# Heater For 200 Gallon



## Trevorjm (Nov 7, 2011)

So I've never had a tank larger than 75 Gallons and I'm not sure what kind of heater I should buy. I'm looking to pay around 100$ total. I would like to know...

-how many Watts
-if I need more than one heater
-What type since I understand that piranhas can damage them

Tank is very close to 200g and I have 2 fx5's running on it. Planning to have a shoal of 10-20 rbp's...


----------



## Trevorjm (Nov 7, 2011)

I would consider two 300 watt Fluval E Electronic Heaters if someone could let me know if its enough power to heat my tank... 40$ off amazon


----------



## lorteti hr (May 29, 2011)

hi..I have a 180g tank and its fine for me with 350w heater..


----------



## Trevorjm (Nov 7, 2011)

Really?

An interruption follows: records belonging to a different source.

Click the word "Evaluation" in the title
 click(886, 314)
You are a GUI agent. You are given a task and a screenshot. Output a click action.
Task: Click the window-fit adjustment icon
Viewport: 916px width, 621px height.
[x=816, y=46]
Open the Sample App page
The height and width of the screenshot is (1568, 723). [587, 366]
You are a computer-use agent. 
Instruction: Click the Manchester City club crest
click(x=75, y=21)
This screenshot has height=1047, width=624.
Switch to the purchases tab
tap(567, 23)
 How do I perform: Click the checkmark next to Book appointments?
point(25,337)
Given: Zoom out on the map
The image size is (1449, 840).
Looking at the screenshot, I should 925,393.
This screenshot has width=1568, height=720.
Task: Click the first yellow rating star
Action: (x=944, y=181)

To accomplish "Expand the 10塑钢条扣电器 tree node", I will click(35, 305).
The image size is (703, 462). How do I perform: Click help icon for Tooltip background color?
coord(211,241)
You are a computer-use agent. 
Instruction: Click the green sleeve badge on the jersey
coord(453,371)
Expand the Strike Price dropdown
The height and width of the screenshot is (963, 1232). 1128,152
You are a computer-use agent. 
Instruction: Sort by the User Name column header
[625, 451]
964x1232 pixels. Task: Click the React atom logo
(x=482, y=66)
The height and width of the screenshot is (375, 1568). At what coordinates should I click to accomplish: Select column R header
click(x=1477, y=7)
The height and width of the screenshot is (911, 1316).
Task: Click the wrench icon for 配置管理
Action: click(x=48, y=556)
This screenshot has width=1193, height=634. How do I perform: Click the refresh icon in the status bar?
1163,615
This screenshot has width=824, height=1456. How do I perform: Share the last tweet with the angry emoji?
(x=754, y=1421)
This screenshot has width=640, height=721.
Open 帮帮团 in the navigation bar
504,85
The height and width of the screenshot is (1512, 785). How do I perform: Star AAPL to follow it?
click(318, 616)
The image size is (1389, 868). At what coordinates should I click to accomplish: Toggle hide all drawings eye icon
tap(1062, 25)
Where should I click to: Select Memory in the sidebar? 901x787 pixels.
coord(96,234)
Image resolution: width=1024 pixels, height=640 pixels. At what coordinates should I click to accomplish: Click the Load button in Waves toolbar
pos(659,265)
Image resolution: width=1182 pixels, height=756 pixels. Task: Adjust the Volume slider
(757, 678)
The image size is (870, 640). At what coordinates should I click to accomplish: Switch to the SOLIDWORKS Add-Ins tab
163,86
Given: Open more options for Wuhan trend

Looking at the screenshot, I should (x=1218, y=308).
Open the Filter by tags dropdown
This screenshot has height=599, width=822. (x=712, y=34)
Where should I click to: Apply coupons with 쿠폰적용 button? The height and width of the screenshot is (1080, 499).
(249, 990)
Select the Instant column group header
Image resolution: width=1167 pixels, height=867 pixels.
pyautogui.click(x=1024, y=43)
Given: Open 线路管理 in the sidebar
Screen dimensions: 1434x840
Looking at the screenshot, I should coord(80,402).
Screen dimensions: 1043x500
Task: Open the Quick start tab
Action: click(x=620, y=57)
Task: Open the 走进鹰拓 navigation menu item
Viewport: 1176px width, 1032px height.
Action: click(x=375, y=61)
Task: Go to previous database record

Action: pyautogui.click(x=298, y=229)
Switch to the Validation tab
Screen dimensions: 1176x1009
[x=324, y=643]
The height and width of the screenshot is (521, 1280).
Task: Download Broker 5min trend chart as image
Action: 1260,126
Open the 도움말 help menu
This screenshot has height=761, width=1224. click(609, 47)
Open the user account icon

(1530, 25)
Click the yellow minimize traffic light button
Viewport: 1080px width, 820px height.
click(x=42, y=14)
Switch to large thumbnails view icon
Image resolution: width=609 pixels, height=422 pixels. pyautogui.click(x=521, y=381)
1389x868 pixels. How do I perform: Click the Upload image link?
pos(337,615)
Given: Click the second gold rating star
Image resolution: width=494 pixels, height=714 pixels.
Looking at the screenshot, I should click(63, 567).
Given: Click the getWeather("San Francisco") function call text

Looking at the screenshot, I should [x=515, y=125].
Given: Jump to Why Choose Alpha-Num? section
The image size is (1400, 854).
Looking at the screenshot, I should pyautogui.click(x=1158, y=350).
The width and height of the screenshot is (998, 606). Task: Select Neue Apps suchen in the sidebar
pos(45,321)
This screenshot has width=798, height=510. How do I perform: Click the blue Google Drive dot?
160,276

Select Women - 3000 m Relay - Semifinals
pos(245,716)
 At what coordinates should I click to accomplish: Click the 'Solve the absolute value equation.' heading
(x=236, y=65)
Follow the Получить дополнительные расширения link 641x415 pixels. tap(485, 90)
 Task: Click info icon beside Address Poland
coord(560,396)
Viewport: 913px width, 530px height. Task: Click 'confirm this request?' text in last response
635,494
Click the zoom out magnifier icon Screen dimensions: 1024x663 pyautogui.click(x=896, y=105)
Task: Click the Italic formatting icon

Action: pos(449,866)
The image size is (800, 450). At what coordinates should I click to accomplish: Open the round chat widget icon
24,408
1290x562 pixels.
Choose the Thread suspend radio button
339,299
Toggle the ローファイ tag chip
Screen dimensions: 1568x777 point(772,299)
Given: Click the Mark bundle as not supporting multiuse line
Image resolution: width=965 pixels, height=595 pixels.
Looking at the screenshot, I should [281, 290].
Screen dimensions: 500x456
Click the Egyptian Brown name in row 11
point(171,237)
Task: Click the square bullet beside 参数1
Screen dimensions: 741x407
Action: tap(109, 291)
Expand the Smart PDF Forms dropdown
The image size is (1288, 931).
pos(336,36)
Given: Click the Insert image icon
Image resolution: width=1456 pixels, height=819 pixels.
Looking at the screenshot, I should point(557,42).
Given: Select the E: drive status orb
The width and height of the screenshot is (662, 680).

Then I should be really fine with two 300 watts... I though I'd need waaaaaay more. Thanks


----------



## CanadaPleco (Nov 14, 2010)

you don't need more then that. I run a 300g on 2 x 150w heaters. Mind you my pump kicks out some good heat too. but 2 x 300's is TONS


----------



## Trevorjm (Nov 7, 2011)

Well, then it should just be safe with both (in case one stops working) I got a buddy working for hagen who can get me two for 20$ each.


----------